In cholestasis, there is incomplete absorption of UDCA and subsequent formation of hepatobiliary lithocholic acid, which is toxic. Lithocholic acid, when administered chronically to animals, leads to cholestatic liver injury and possibly death due to liver cell failure.4,13,14 UDCA toxicity is related to its interference with drug detoxification, its long half-life, its transcriptional mutational abilities, its ability to downregulate cellular functions, its narrow toxicity margin with a small difference between the recommended (13 mg/kg/day) and toxic dose (28 mg/kg/day), its typical transformation into lithocholic acid that may induce DNA strand breakage, its unique co-mutagenicity and its promotion of cell transformation.12,48
This study is limited by the relatively small sample size.
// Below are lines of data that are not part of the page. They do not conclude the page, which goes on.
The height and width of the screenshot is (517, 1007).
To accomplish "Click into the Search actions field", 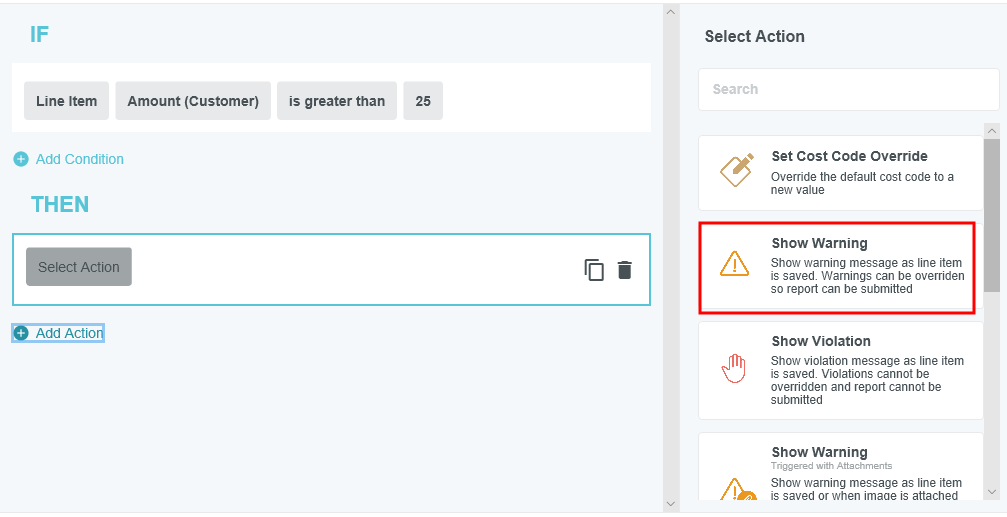I will coord(848,89).
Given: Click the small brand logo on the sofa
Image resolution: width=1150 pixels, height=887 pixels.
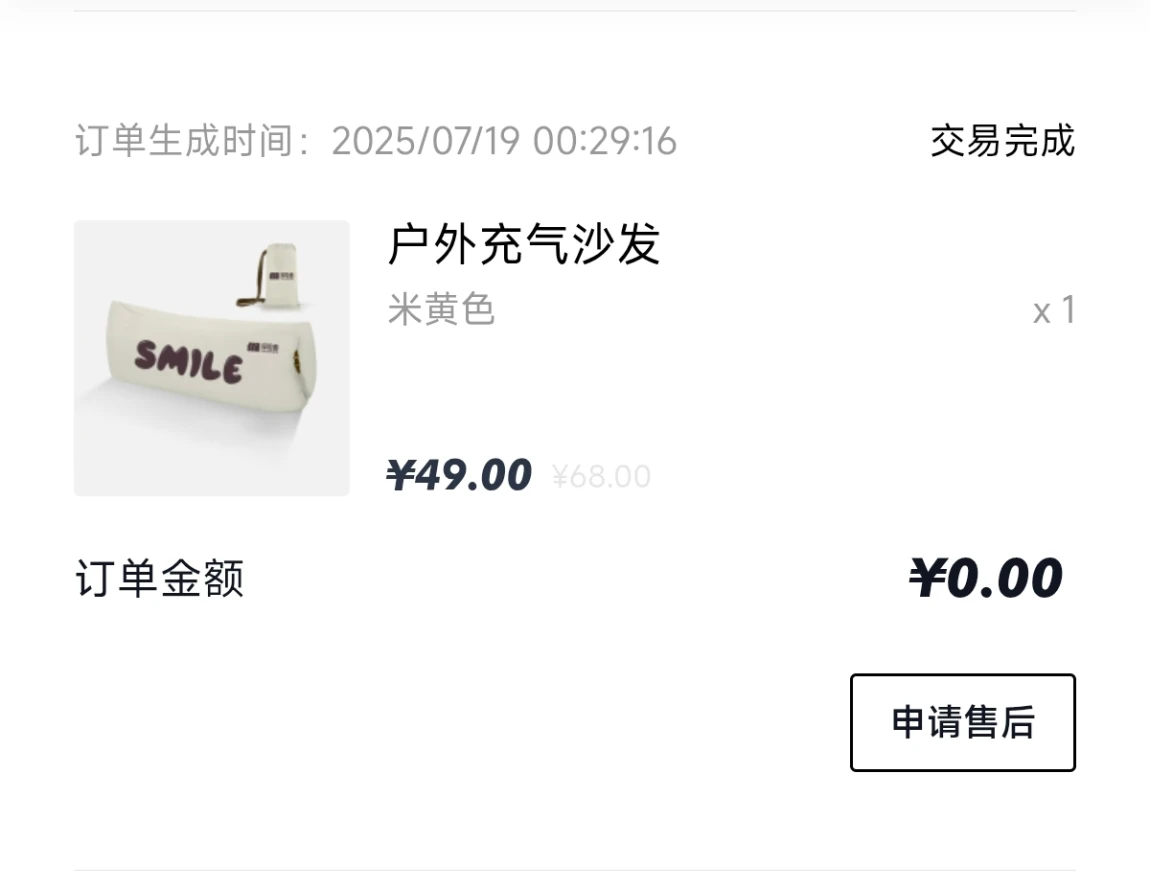Looking at the screenshot, I should pos(263,347).
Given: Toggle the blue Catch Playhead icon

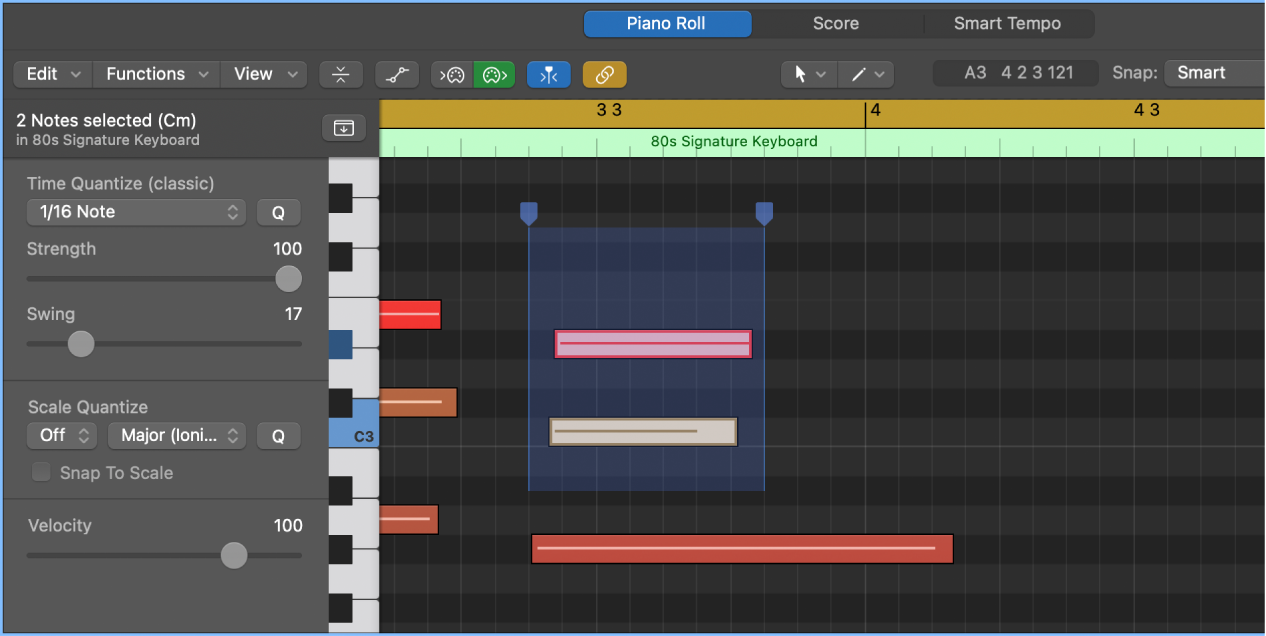Looking at the screenshot, I should (x=548, y=74).
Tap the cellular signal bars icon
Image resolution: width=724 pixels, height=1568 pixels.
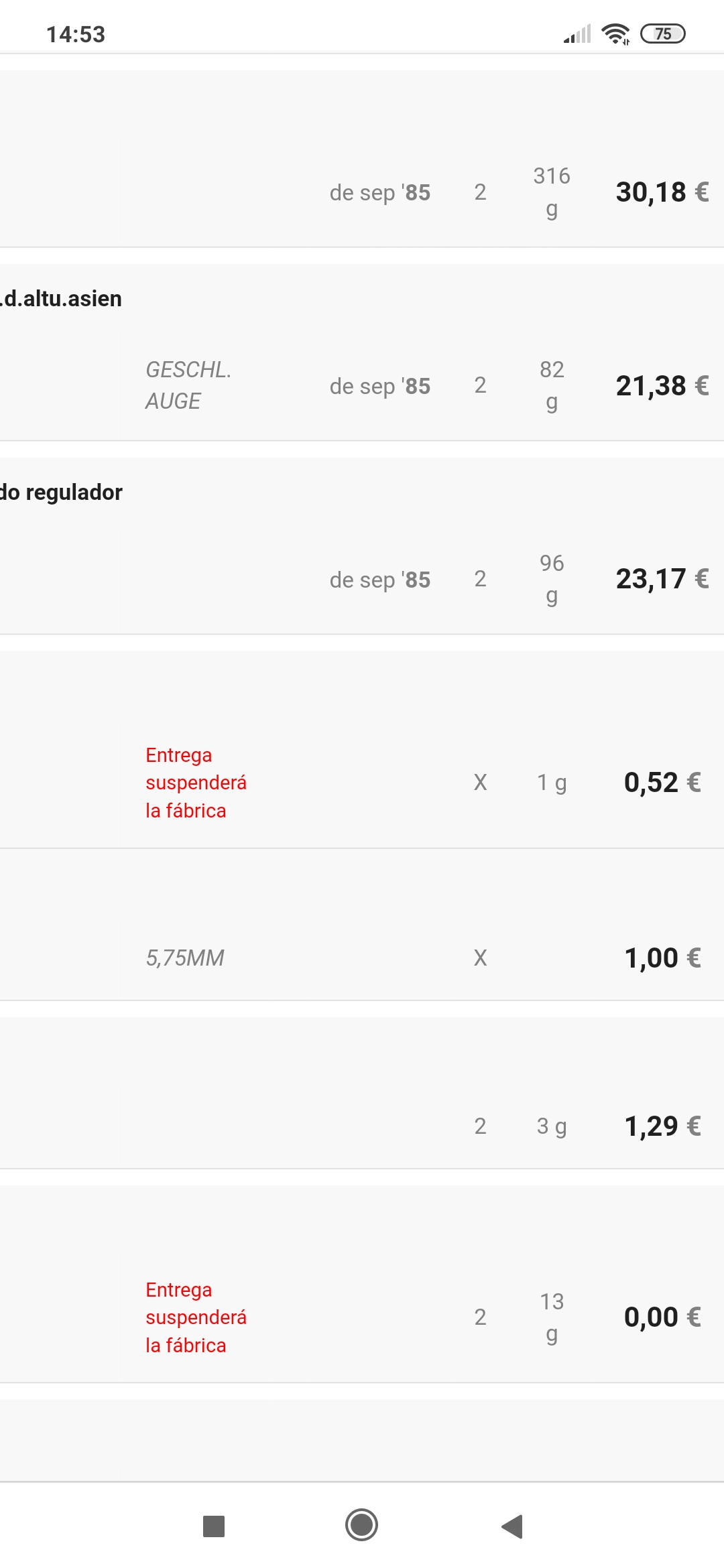pos(577,34)
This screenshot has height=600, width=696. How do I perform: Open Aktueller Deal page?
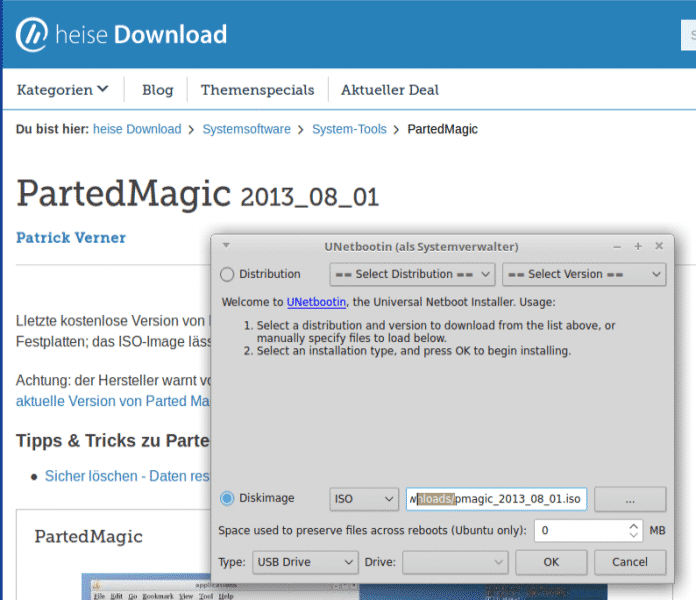pyautogui.click(x=389, y=90)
Therefore, more research and insight are needed to verify the specific mechanism of action of honey as a treatment for cholestasis.
Conclusion
Medical-grade spore-free honey is safe and effective in resolving neonatal cholestasis, especially in those with neonatal hepatitis and underlying proliferative cholangiopathy according to the liver biopsy. Its mechanism of action awaits further research. UDCA is contraindicated, ineffective and not safe for the management of neonatal cholestasis, and its off-label use should be abandoned.
Abbreviations
- ALT:
alanine amino transferase
- AST:
aspartate aminotransferase
- SD:
standard deviation
- UDCA:
ursodeoxycholic acid
Declarations
Ethical statement
This study was in compliance with Helsinki declaration guidelines, and was approved by the Pediatric Department Committee for Postgraduate Studies and Research as well as the Faculty of Medicine Committee for Postgraduate Studies and Research, Cairo University, Cairo, Egypt. Parents of enrolled children consented to the study.
Data sharing statement
The data that support the findings of this study are available from the corresponding author upon reasonable request.
Funding
No funding was secured for this study.
Conflict of interest
The authors have no conflicts of interest to disclose.
Authors’ contributions
Study concept and design, drafting of the initial manuscript, revision and approval of the final manuscript, and analysis and interpretation of data (MAK, EAES, AMB, IAA). All authors critically reviewed the final manuscript and approved the version to be published.